In the article on AI below, rewrite the paragraph that begins "AI (Artificial Intelligence) has developed rapidly" as a short bulleted list that keeps its main facts.

*** Opening of TEXT BLOCK ***

Insight: the journey ahead for AI

By Jinghai Li

AI technology is receiving increasing attention worldwide and not least in China, stimulating heavy investments from government and industry alike. On the other hand, however, some people think that the scientific essence of AI needs to be upgraded, otherwise, its development will be limited.

In the below contribution, Professor Jinghai Li discusses the potential of this development and where it might go next. Li is President of National Natural Science foundation of China, a state funded agency for fundamental research.

Li has recently been made a judge for the prestigious Queen Elizabeth Prize for Engineering – a £1mn prize which rewards and celebrates the engineers responsible for a ground-breaking innovation in engineering that has been of global benefit to humanity.

 

The Artificial Intelligence boom

AI (Artificial Intelligence) has developed rapidly in recent years, but it is not a new notion. The concept of AI can be traced back to near 60 years ago, though today’s AI is not as it used to be. The more recent success of AI is due to the boom of big data and the advancement of supercomputing, rather than a fundamental science breakthrough. The basic principle of AI is to learn a model from big data in an inductive way, and then apply the learned model to make prediction on unseen data. This is essentially a statistical modelling methodology, i.e. designing a correlative formula by fitting a model to empirical data.

Deep learning (DL), as a mainstream in AI technique, applies Artificial Neural Networks (ANN) to train a complex model based on massive datasets, which is still a statistical modelling approach in essence. The working principle of DL is to optimize the weights of ‘hidden layers’ connecting inputs and outputs, and the prediction accuracy could be growingly improved by increasing hidden layers. In general, the deeper layer structure and larger training dataset we employ, the higher prediction accuracy DL will achieve. In fact, increasing number of layers is to increase the resolution of analysis equivalent to reducing grid size in computational fluid dynamics, without introducing any intrinsic physical mechanism. It is worth noting that the complex multi-layer network structure used by DL requires more computational resource. Therefore, the development of large-scale GPU parallel computing promotes the progress of AI in some sense.

*** Close of TEXT BLOCK ***
*** Opening of GIVEN DATA ***

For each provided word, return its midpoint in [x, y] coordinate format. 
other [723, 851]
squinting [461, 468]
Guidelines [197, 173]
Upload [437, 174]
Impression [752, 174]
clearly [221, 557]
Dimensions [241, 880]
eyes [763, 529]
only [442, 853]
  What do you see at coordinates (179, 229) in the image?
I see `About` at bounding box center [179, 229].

*** Close of GIVEN DATA ***

ANSWER TO THIS PROBLEM ->
- AI has developed rapidly in recent years, but the concept goes back nearly 60 years.
- Its recent success comes from the boom of big data and advances in supercomputing, not from a fundamental science breakthrough.
- Its basic principle is to learn a model inductively from big data and then use that model to predict on unseen data.
- This is essentially statistical modeling: designing a correlative formula by fitting a model to empirical data.